- [WHAT YOU NEED TO DO] Can you transcribe everything in the rows below from the line containing "You are a GUI" down to the line containing "pos(416,151)", including both of those lines and leaving the pictures out?

Rows for finding displayed items:
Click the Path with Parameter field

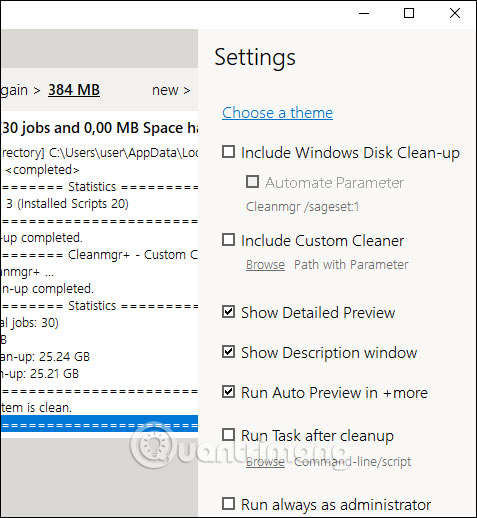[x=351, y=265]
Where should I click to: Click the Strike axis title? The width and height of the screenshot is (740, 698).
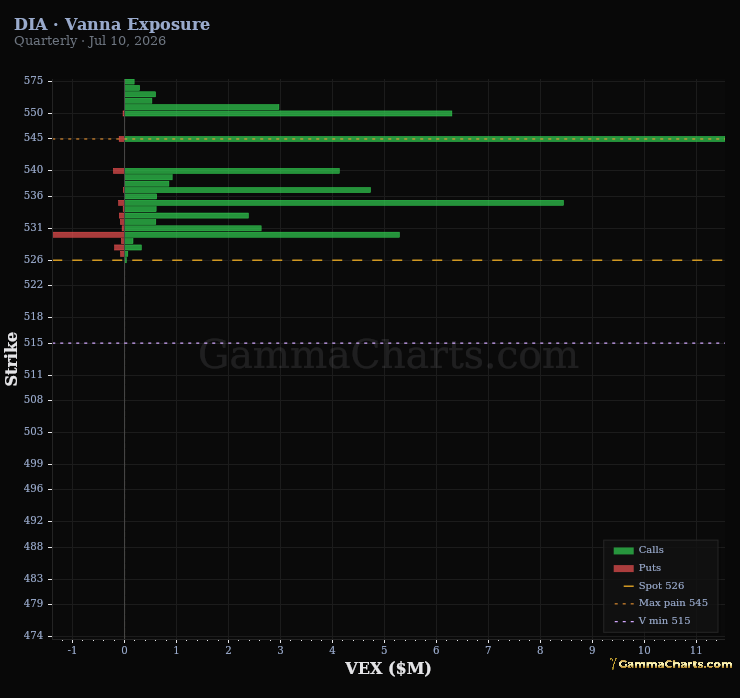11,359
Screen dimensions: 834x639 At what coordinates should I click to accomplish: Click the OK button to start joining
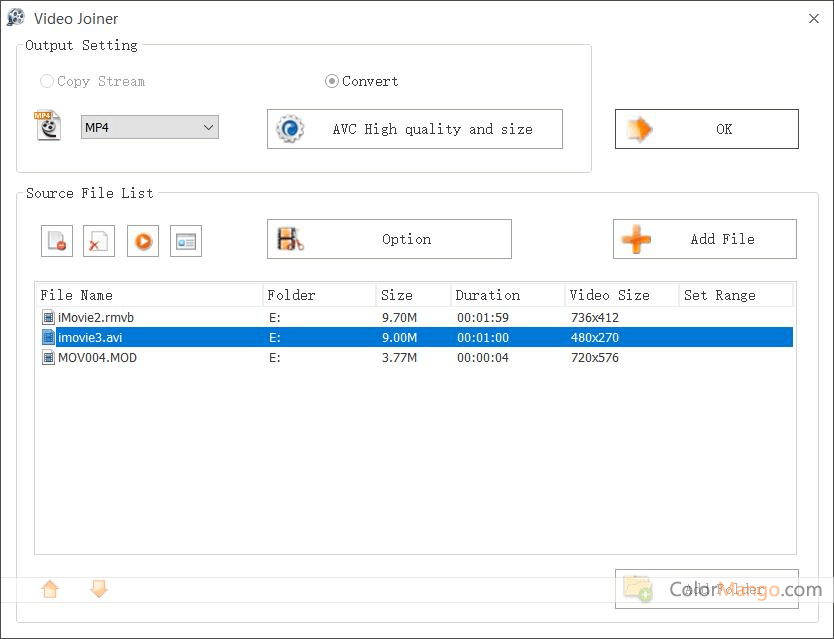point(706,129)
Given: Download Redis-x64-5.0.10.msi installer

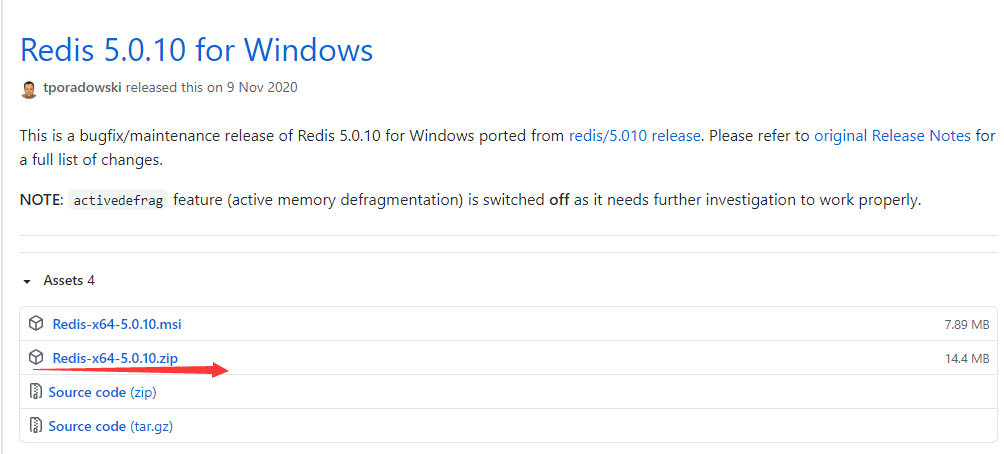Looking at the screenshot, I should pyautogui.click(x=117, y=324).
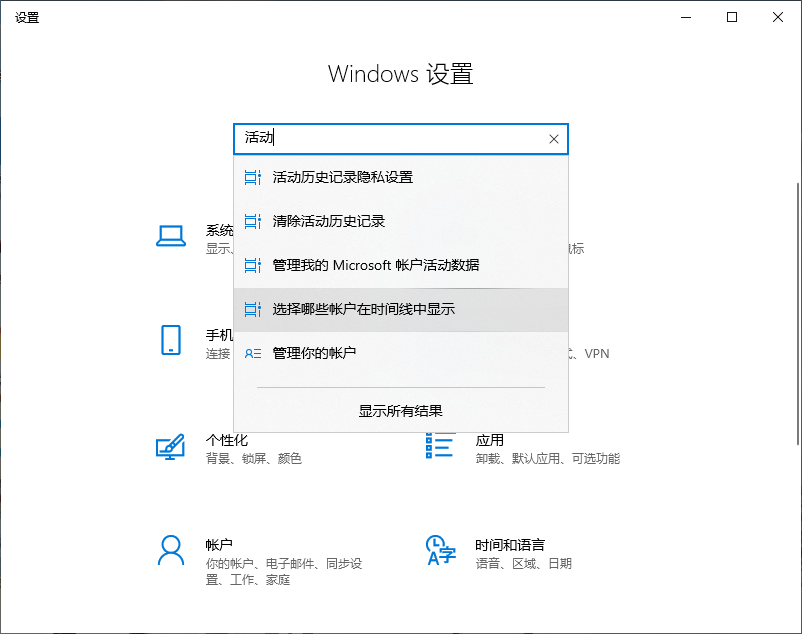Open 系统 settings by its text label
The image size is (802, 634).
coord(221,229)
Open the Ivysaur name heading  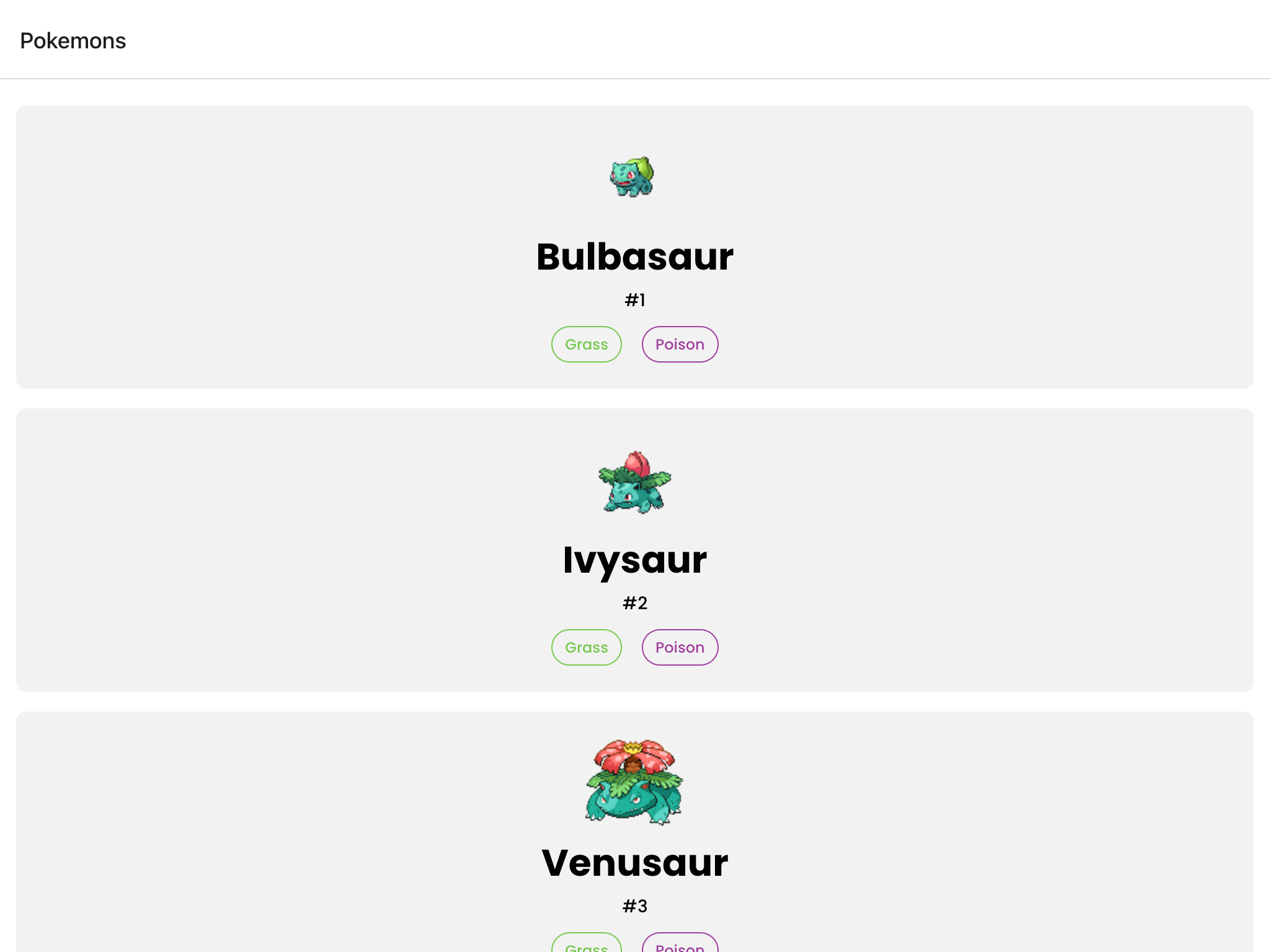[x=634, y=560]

---

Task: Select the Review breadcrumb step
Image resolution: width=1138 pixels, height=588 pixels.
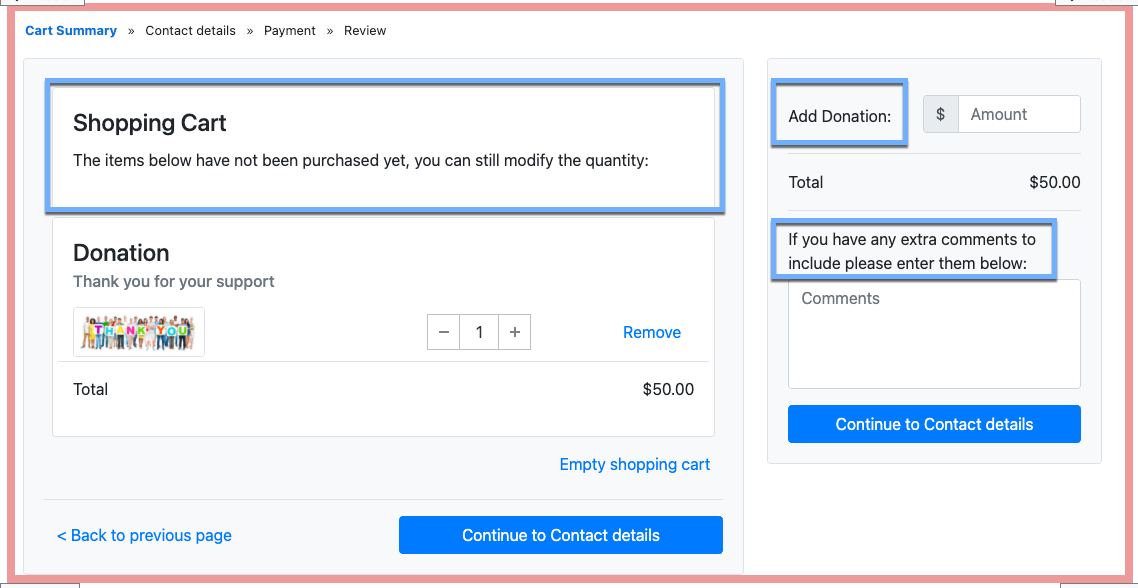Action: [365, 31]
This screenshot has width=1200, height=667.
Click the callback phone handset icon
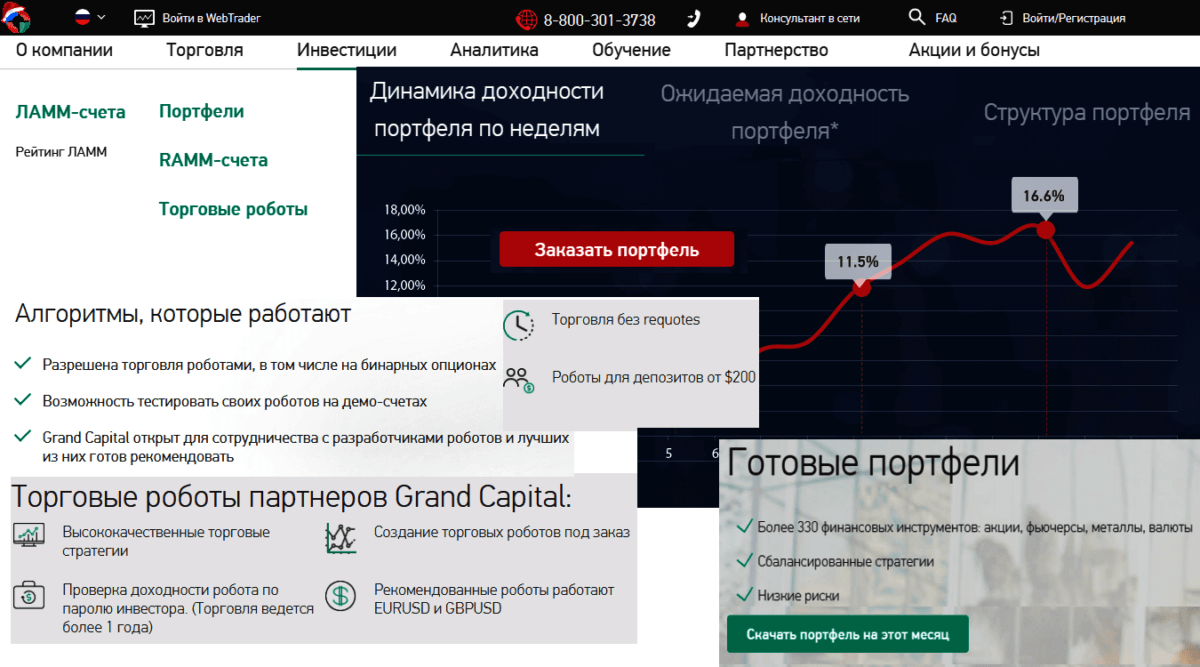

* * *

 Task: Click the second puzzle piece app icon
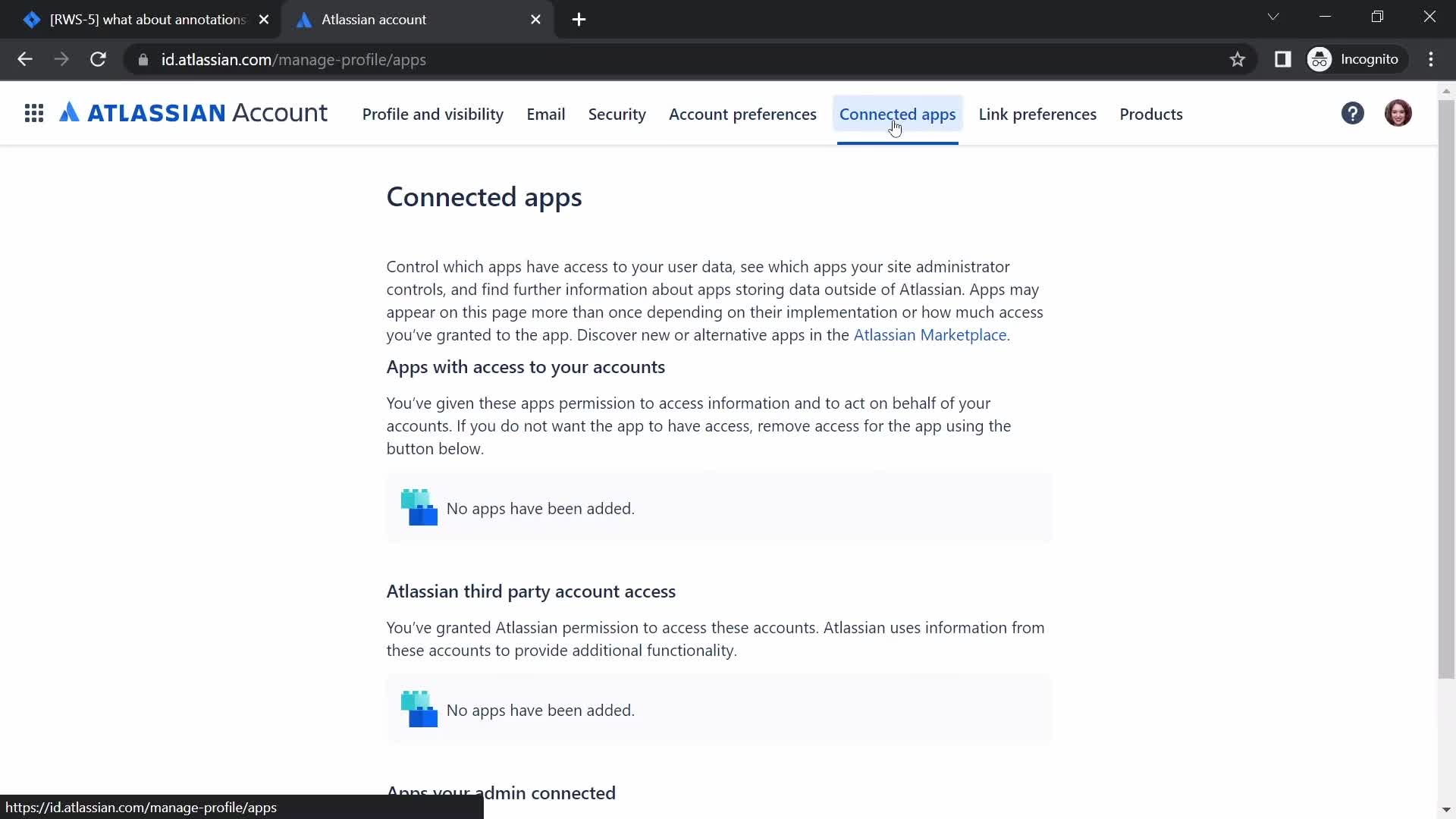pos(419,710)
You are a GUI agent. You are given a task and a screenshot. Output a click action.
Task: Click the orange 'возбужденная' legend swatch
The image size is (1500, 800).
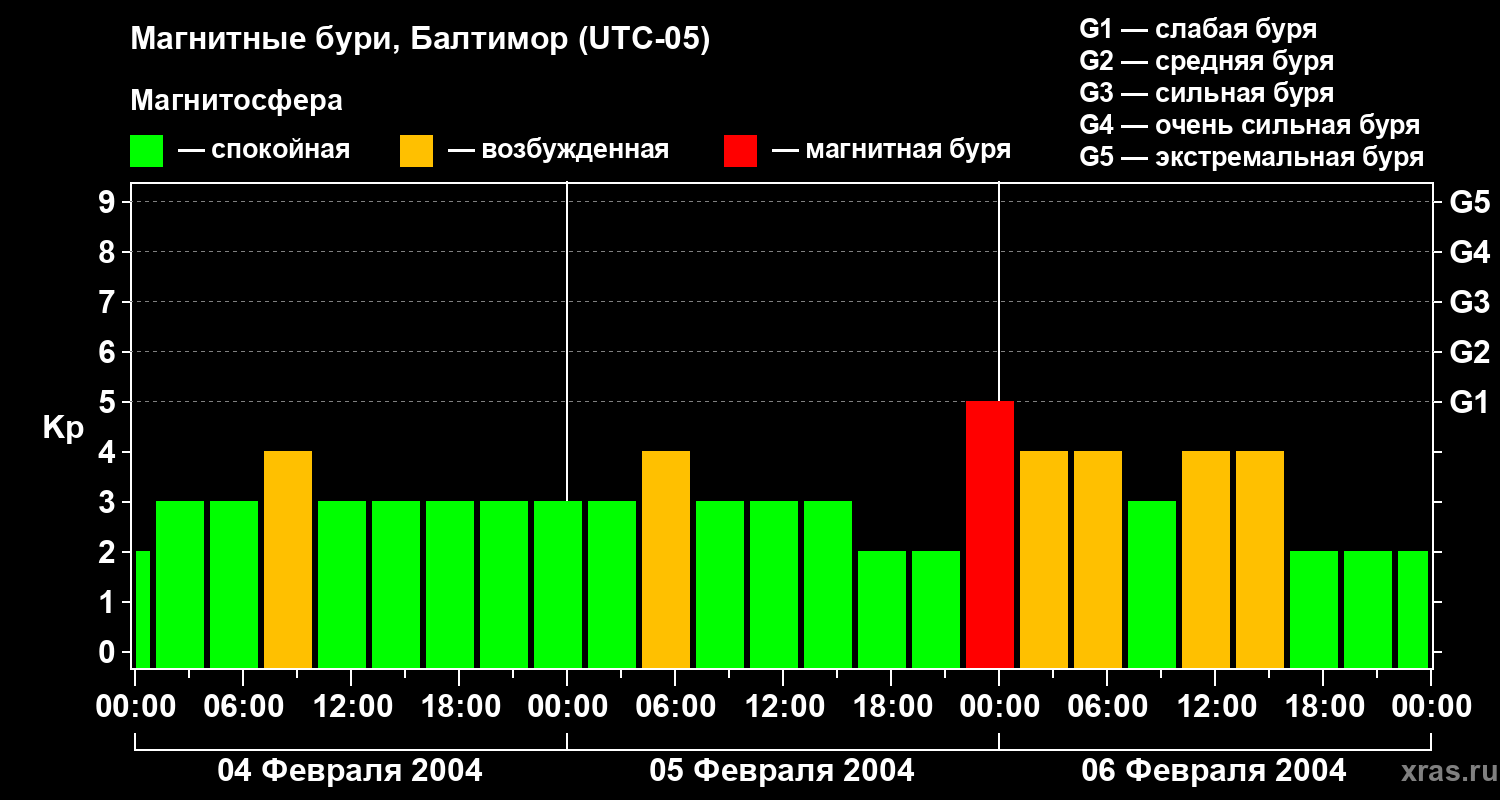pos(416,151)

- [RESPONSE TO THE EXERCISE]
You are a GUI agent. You are given a task and a screenshot. Output a click action.
Task: Click the orange 'возбужденная' legend swatch
The image size is (1500, 800).
pos(416,151)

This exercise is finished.